Secondly, business and employment contracts are not a government, they are voluntarily agreed contracts. You can choose whom you work for, but you are born to the sect of government you live with. You have to work, yes, but that's a prerequisite to survival for any individual.
You seem to ignore the fact there are millions of unelected civil servants who run the state and never get elected or chosen by the people. They are appointed positions, and they decide how to implement policies. Your politicians whom you have faith in are corrupted by the financing they get from their cronies for their political careers. They spend more time campaigning for their positions than they do trying to fix things. To think that such a system works for you and not the corporations you are railing against is lunacy to me.
You present 4 options, 3 of which claim they can rule you without consent, and one of which requires your consent first. So a) nice veiled strawman argument against capitalism, and b) you still haven't shown how any such systems has a right to rule others without consent.
Regarding healthcare, you are assuming a government controlled system is best positioned to deliver to everyone's needs without incurring huge costs that everyone must pay for. We had systems which worked for the vast majority, then the state began micromanagement of the market, and did so to benefit a select few.
Regarding social security, you are demanding people pay into a system that is a ponzi scheme of epic proportion, one which is grossly underfunded to pay out for everyone who has payed in. That money could be invested soundly, or used to pay off existing debts, but no, it must go to the glorious new God you worship to keep safe for someone older to use tomorrow.

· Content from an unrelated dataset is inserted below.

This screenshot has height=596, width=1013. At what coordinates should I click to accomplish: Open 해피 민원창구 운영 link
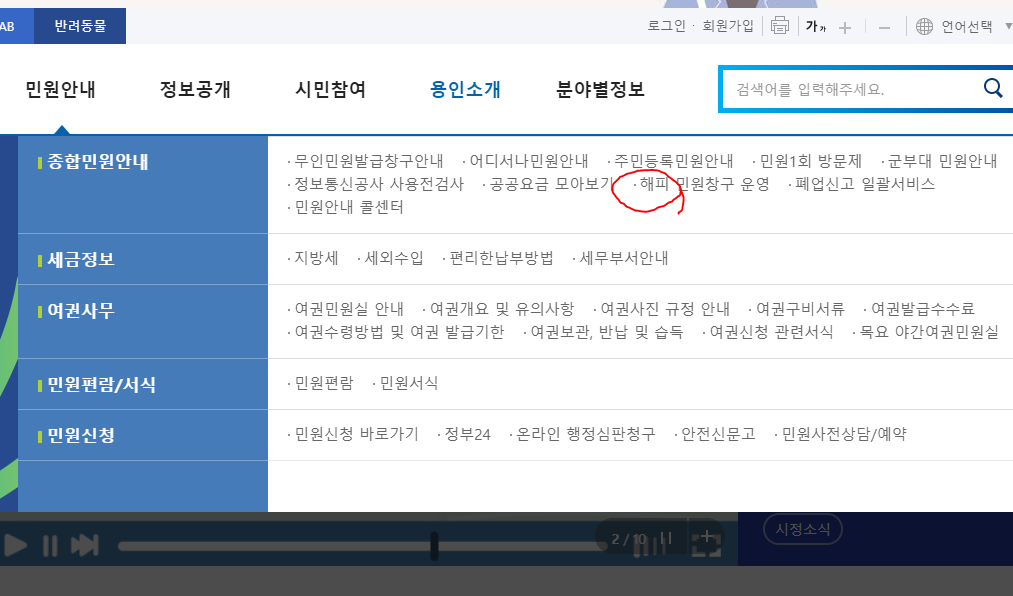pos(704,184)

As for minimum wage, dude, really? Being told you can't work if you cannot produce labour of X value or greater isn't oppression to you? You think businesses don't pass the costs of that price floor back to the consumer somehow? If it's such a good idea, why not $100/hr? Or a $1000?
The main forms of oppression are not via businesses. What you are allowed to own, eat, smoke, drink, do business with, and how much you pay for all of it, is in some part dictated by the state itself. Taxes, regulations (and their inevitable instances of regulatory capture), prohibition, & forced association have existed for years. Since the PATRIOT act, you can add invasion of privacy and restrictions on free speech to the list of oppressive measures. Because of this new religion, we have dedicated trillions of dollars fighting two wars on abstract nouns (drugs & terror).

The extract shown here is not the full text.